_Supplied data_:
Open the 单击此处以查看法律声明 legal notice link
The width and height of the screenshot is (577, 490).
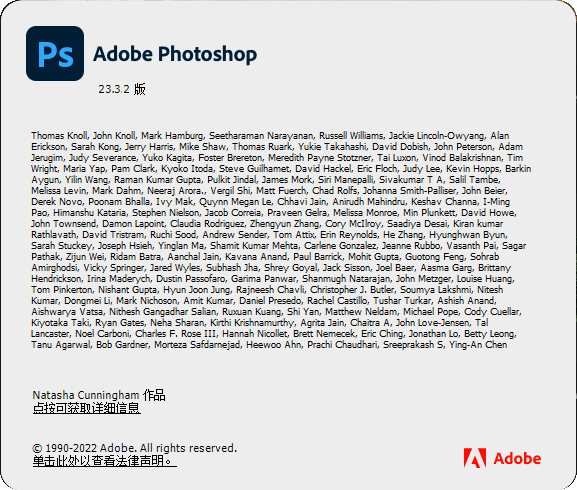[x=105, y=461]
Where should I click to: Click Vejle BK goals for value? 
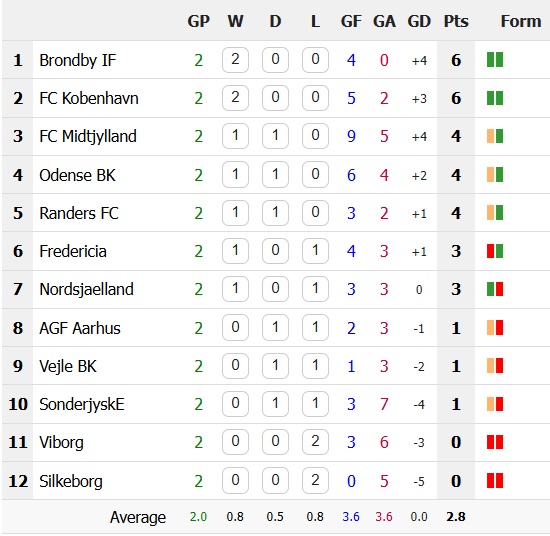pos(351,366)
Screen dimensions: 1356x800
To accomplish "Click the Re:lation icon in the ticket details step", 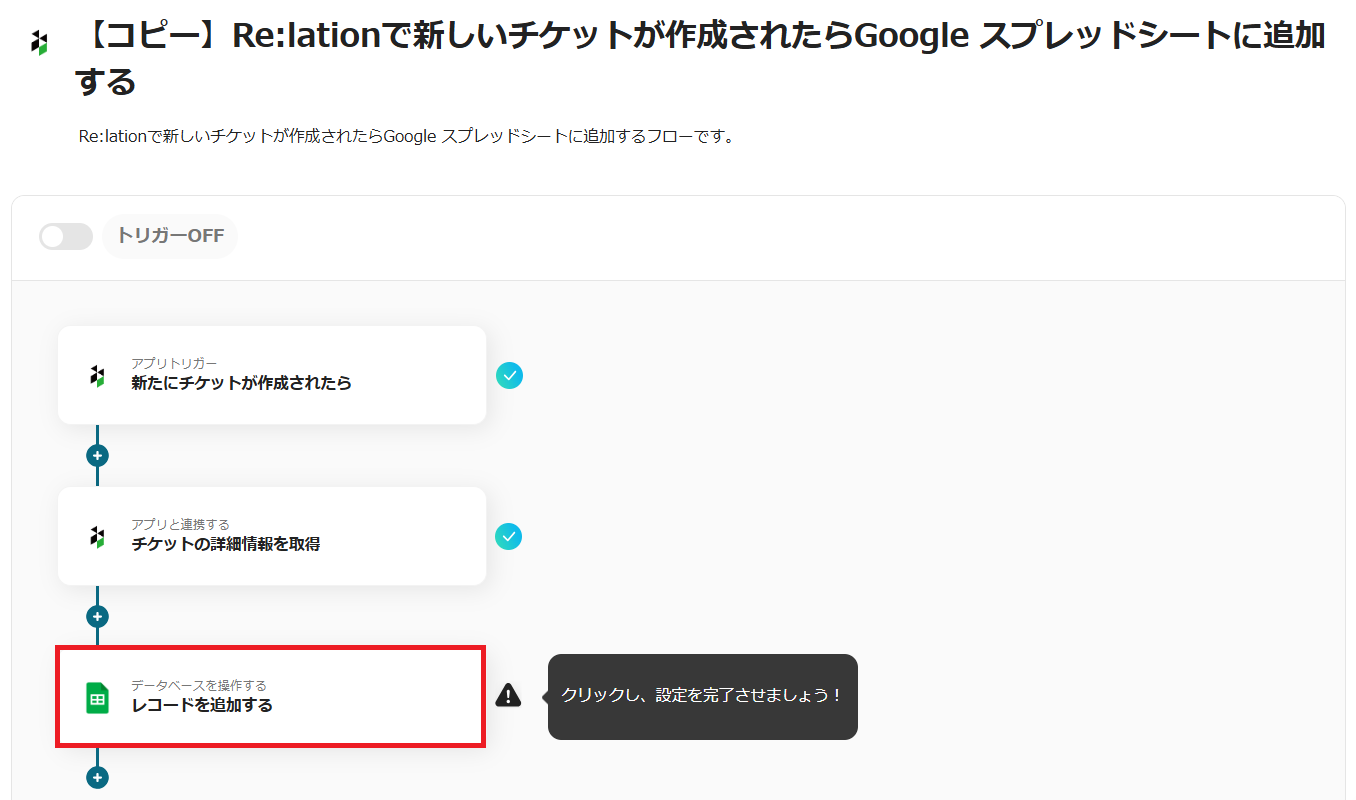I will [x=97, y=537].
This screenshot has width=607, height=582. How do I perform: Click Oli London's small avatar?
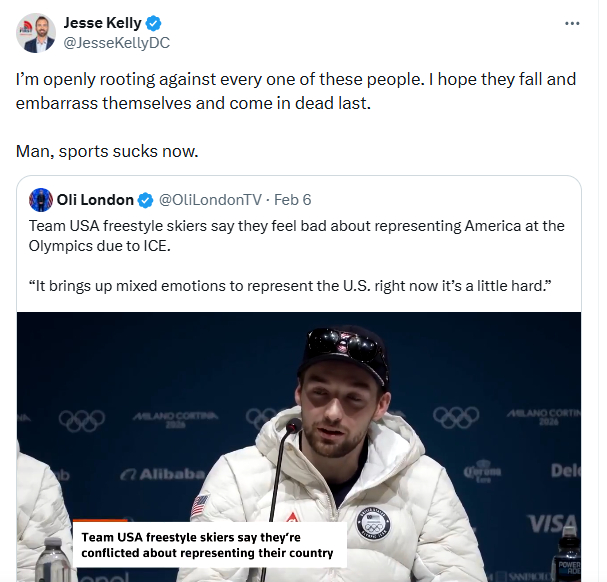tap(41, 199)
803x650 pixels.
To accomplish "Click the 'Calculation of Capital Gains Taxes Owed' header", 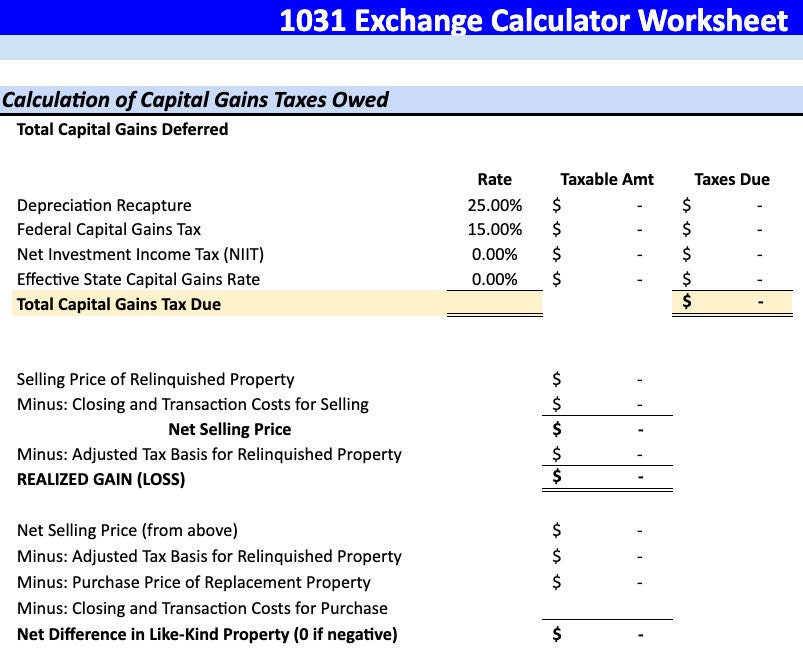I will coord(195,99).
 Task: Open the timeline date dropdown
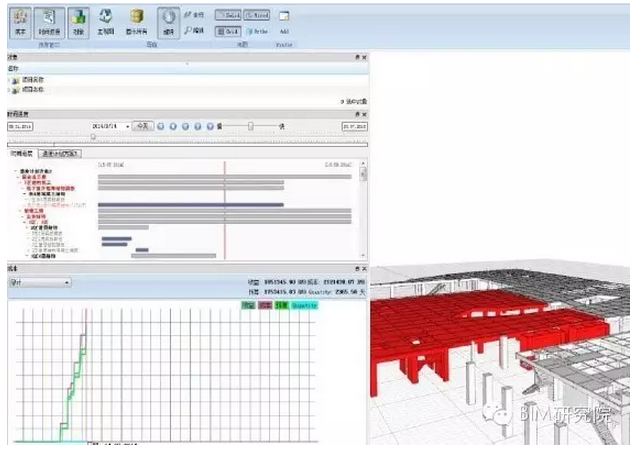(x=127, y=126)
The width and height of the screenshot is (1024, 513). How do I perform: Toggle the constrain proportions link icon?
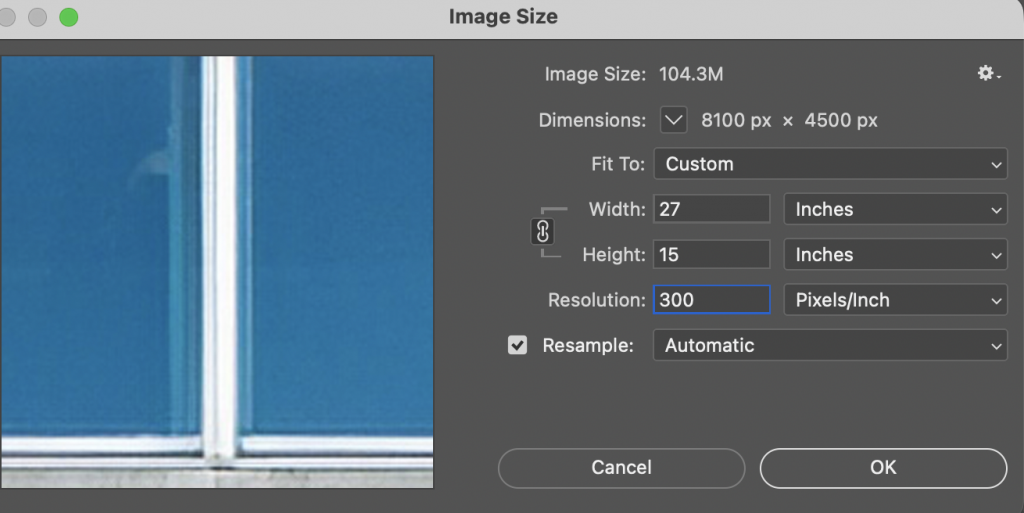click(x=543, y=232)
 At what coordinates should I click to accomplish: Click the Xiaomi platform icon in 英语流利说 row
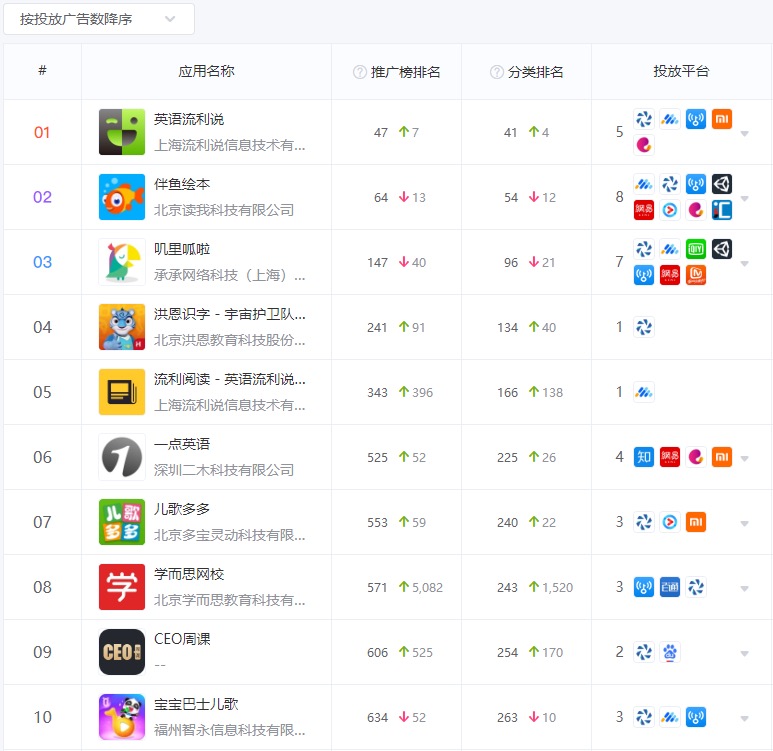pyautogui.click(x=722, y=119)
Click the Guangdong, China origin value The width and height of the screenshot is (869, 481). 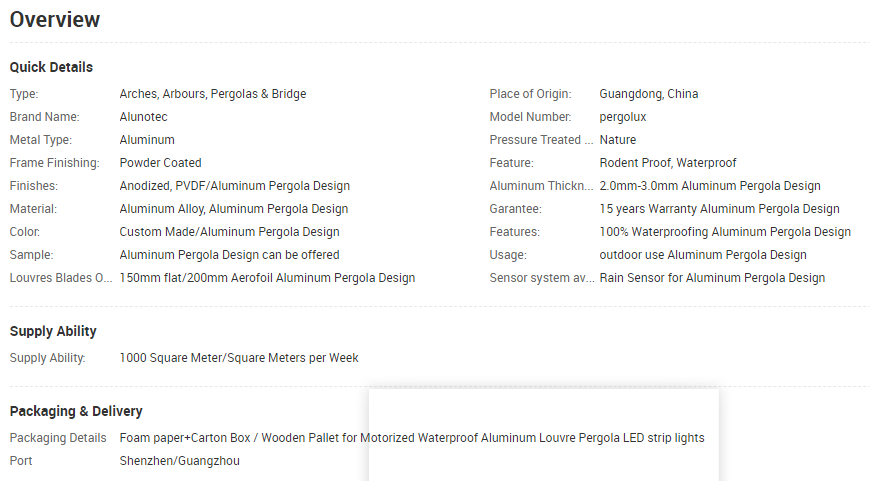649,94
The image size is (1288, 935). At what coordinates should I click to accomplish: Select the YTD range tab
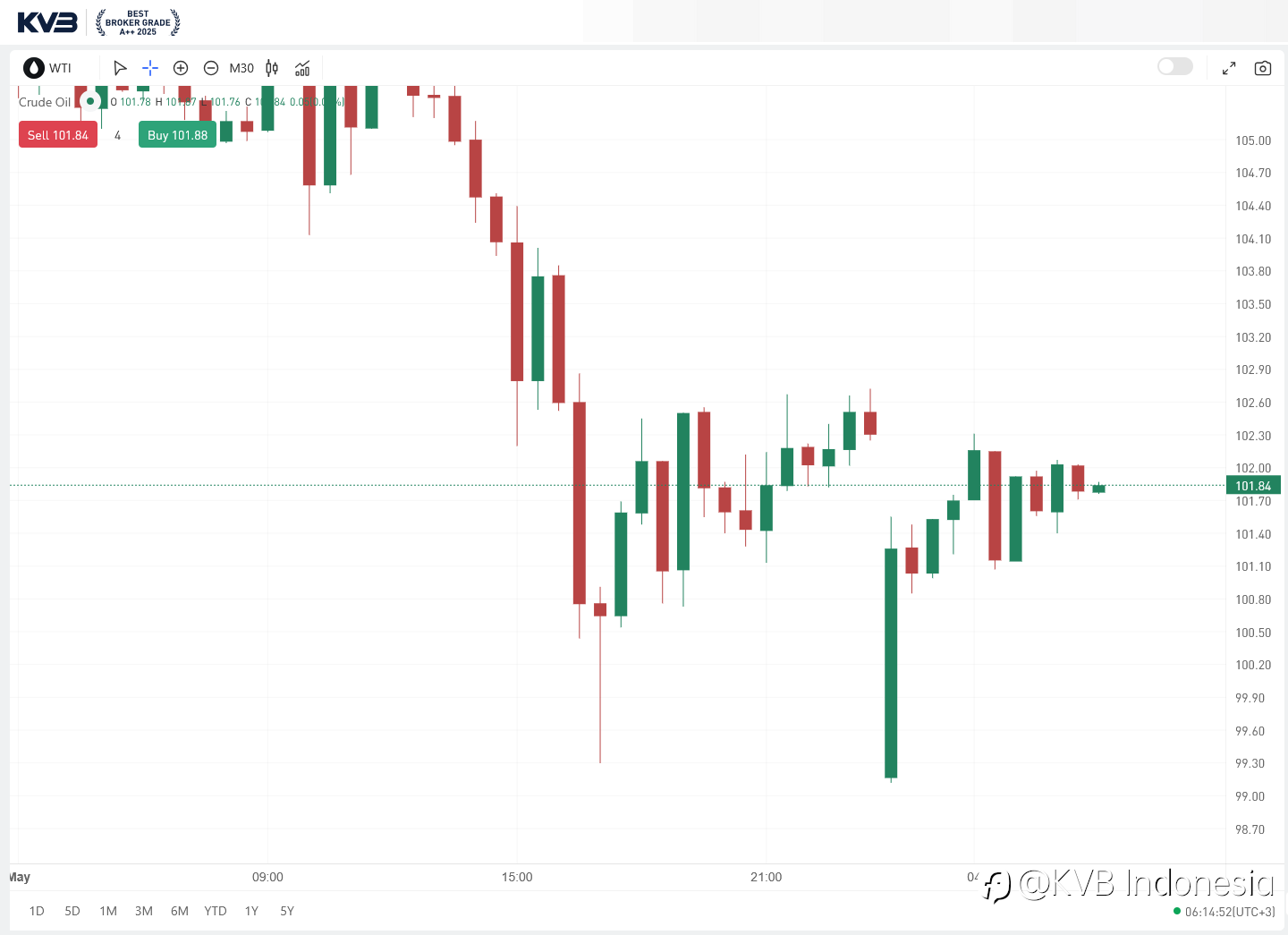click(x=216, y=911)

_What needs to be done_:
A word-for-word copy of the lines from the one containing "The image size" through the last line of the records is what is wanted, without pictures and without any other line.

_Expected output_:
The image size is (1288, 935). At what coordinates should I click to accomplish: Select the YTD range tab
click(x=216, y=911)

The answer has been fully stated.